I punch the blue sandbag dangling before my eyes as hard as I can, jolting it into motion. "Shut the fuck up, please," I beg, looking past my shoulder at a man with icy blonde hair. "This isn't the time for your personal dilemmas, hyung."

As I face my back to him once again, the swinging motion of the sandbag does nothing to stop my world from spinning. Unfortunately, I think to myself, the world stops spinning for only a moment before everything is flung into motion once again. The Earth might tip over and send me teetering over the edge into a black void consisting of milky stars and galaxies. I feel the most unfocused today than I have in months.

As someone's hand clasps my shoulder, I jump. I meet the hazel eyes of Ki-taek, and look him up and down. His newly dyed blonde hair is a bit hard to take in, and it doesn't suit him at all. It never had. However, Ki-taek does what he wants. He is the most impulsive person I know and even though I am younger, I know I can get out of trouble better than him, for the most part.

"Hey, Hwan. What's going on with you today? Why are you ignoring my dilemmas about love? You even dared to swear at me, your elder." He grins at that part, but I can see the concern lacing his eyes. Another thing about him: he cannot hide his feeling to save his life; meanwhile, I am a champion at holding my poker face.

"You aren't that much older than me," I begin to say, but his eyes narrow. "Eight years really isn't that much!" I laugh out, receiving a sharp knock on my back. Ki-taek hyung is also confusing, and his double standards are just as confusing: one minute he'll scold you for thinking that thirty-two is too old, and the next he'll insist that thirty-two is too old.

He barks out a short laugh as I flinch from the hit. "Don't be a wussy, Hwan. But are you okay? You look a bit too ... sweaty," He says, the same look of concern crossing over his face. I hate the fact that he should have to babysit for me and worry about me and take care of me all the time, when he should be getting married to a nice woman and settling down.
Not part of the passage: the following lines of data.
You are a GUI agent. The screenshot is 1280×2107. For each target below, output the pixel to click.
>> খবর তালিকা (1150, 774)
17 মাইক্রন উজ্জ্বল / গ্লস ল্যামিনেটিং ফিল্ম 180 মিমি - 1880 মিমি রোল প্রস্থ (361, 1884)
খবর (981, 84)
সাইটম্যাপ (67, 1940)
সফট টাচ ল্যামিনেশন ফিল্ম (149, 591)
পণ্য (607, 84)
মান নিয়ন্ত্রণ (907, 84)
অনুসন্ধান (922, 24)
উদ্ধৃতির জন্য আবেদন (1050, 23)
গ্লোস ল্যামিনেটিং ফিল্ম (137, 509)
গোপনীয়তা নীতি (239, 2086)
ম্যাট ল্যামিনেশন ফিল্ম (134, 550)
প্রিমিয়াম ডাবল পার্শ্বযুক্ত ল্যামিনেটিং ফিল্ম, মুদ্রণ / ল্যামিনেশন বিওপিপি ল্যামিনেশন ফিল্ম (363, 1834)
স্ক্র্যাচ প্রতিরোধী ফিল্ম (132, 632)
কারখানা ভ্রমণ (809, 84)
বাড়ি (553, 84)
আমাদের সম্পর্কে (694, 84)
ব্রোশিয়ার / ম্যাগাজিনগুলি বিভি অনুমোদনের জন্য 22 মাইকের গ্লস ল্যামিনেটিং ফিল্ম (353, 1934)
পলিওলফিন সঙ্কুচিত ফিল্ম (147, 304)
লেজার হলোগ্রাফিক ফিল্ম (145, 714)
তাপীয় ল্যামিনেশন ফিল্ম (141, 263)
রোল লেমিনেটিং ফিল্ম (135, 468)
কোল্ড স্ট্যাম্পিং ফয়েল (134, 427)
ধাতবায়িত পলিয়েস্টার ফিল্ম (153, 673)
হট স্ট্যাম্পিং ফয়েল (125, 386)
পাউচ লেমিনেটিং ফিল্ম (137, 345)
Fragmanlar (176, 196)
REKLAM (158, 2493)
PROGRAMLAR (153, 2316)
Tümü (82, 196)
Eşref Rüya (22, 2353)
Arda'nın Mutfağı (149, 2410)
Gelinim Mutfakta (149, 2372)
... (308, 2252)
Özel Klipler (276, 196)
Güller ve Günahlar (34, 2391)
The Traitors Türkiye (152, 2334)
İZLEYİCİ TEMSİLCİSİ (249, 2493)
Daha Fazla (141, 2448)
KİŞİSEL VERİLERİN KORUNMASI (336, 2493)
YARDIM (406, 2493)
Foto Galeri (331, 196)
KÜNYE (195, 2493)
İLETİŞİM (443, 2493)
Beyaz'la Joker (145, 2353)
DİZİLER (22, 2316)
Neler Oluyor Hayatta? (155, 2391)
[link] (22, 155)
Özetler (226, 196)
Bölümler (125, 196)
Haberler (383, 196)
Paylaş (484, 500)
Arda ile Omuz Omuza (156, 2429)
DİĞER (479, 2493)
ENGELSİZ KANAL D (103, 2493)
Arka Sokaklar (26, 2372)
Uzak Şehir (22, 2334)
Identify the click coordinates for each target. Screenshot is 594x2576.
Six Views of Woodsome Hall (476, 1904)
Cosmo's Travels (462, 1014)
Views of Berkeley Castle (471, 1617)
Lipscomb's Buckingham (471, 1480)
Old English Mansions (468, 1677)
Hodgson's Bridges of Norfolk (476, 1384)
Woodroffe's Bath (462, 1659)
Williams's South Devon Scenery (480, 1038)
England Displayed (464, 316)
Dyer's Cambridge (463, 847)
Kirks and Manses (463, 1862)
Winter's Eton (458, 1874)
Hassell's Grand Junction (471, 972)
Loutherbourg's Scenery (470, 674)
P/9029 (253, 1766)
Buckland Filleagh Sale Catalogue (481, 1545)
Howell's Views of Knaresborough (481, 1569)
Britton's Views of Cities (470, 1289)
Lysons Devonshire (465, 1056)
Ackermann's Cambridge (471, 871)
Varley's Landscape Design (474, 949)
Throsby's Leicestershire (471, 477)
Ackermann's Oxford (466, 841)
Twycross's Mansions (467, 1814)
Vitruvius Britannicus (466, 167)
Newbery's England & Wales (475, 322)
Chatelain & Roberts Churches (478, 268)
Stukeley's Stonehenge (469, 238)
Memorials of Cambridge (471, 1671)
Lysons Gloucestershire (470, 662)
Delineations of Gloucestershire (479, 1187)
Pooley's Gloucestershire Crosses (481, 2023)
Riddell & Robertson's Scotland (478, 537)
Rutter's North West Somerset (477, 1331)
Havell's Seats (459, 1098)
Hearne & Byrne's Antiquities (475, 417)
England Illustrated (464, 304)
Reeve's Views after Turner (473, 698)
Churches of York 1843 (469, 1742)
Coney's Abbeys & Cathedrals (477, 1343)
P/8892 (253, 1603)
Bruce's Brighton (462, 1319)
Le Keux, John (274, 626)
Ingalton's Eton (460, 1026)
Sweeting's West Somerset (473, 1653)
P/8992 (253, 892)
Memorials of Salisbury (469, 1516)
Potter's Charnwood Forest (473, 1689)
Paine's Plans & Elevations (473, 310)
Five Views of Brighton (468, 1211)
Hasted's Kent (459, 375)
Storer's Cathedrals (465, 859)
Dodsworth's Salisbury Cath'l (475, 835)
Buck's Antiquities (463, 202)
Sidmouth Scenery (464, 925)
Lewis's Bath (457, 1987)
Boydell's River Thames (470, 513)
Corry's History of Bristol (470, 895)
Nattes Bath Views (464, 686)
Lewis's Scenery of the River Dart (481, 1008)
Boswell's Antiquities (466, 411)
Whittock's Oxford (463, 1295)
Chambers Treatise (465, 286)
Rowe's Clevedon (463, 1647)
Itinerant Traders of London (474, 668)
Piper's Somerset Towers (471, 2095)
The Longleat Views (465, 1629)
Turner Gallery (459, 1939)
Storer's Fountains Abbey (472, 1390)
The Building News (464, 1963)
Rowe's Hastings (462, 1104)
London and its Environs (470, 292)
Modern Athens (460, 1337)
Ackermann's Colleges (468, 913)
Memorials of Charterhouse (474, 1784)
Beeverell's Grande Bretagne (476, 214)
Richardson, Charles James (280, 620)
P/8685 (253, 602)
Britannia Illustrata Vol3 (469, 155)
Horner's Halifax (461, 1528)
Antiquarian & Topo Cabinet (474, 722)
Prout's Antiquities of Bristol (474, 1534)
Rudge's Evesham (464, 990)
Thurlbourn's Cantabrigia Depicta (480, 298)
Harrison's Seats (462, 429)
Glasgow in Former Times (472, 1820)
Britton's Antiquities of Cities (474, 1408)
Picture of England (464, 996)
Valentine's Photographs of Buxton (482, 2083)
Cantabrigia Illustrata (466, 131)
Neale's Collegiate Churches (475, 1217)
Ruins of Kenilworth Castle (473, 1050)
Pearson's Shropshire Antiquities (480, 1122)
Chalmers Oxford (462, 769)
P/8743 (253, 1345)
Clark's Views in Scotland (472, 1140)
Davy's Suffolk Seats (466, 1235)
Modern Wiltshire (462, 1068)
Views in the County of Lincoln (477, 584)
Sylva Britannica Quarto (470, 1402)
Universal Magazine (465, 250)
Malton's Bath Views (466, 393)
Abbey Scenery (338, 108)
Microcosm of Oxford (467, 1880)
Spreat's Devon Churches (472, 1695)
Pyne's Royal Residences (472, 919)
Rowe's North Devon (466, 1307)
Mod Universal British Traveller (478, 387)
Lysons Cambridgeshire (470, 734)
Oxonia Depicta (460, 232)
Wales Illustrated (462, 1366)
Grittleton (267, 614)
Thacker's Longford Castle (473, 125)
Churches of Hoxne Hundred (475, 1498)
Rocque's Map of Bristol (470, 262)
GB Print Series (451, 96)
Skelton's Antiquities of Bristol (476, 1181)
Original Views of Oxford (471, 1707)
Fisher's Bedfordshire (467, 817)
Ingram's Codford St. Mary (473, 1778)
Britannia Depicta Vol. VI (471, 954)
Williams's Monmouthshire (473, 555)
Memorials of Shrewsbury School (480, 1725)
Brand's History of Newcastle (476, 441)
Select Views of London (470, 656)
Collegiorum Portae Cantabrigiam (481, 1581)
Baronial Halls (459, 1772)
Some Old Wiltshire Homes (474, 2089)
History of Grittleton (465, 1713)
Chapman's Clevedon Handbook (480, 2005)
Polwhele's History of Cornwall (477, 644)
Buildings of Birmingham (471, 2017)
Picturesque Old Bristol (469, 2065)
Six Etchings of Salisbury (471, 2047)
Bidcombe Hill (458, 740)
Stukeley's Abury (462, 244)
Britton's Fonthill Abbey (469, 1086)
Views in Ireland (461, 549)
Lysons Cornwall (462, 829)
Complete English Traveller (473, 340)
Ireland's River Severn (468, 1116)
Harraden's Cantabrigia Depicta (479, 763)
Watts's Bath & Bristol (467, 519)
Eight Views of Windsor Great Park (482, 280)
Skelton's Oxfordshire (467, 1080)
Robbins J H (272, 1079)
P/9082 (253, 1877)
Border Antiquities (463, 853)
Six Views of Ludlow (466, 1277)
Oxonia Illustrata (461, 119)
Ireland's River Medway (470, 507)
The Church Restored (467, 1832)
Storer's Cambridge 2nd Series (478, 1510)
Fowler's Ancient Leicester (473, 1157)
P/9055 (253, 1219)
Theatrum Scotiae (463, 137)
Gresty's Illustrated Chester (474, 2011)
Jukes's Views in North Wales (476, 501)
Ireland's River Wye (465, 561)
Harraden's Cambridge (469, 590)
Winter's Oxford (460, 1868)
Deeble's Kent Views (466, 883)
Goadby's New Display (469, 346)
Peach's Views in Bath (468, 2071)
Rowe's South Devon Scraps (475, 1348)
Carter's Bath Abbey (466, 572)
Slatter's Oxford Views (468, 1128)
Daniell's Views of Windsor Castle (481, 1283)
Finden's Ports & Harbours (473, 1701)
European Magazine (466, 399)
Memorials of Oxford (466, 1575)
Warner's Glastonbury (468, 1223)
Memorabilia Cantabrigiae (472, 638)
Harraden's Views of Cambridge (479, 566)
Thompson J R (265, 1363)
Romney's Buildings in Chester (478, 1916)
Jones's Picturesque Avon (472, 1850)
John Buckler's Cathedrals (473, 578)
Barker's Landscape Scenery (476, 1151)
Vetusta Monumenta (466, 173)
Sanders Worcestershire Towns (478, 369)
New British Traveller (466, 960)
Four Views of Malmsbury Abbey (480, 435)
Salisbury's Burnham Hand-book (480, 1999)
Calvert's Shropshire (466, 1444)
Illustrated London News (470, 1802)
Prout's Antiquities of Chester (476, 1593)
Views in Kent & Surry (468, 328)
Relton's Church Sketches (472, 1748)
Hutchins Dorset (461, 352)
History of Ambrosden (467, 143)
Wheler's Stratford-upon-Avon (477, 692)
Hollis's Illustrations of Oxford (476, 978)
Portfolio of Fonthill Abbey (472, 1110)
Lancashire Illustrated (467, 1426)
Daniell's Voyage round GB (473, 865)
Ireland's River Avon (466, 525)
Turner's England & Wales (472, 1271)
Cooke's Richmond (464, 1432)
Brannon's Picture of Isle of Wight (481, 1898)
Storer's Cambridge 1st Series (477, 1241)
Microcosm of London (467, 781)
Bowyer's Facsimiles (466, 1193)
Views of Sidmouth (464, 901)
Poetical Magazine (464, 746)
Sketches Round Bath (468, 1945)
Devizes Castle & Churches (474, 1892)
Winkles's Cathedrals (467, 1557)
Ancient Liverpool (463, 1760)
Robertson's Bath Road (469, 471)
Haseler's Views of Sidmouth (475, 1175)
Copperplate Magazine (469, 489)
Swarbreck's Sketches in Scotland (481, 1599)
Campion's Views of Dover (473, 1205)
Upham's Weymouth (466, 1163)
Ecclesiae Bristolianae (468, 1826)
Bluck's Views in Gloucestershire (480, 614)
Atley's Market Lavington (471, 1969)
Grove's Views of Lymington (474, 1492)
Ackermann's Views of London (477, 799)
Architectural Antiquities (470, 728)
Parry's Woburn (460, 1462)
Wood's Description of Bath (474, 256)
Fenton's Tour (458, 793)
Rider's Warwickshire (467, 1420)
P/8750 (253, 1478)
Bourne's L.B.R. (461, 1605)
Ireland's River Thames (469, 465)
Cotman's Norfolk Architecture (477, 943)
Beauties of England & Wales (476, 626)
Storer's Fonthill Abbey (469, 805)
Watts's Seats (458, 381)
I grit my teeth.

Then I proceed to roll my eyes, because that is a typical Do-hwan thing to do, and I don't want him to see that I am not fine. "The reason why Ha-na noona doesn't want you anymore is because an artful writer like her has no business with a basketball player like you, hyung." I inch closer to him and whisper in his ear teasingly, "She doesn't love you anymore."

Because that is a typical Do-hwan like thing to say, because I like making fun of people. I wonder if hyung ever takes these small digs personally, and just tries to hide it. I feel like an awful person right now, because I know I have not been a good friend to anyone. My insides twist a bit more.

Ki-taek touches him chest with his left arm right where his heart should be and says, "Ouch. That hurts." Then he laughs, because he knows I was only joking. Because he knows that Kwak Do-hwan likes to joke about others' misfortune.

The twister rages on inside me, turning my world topsy-turvy.

I am plagued with guilt for once.

I feel like I'm a horrible person, and I know that I am right.

Ki-taek hyung slings his arm across my shoulder and smiles at me. I smile back at him, and try to hide the fact that I feel nauseous. 

The twister continues to rage even as we leave the Training Centre.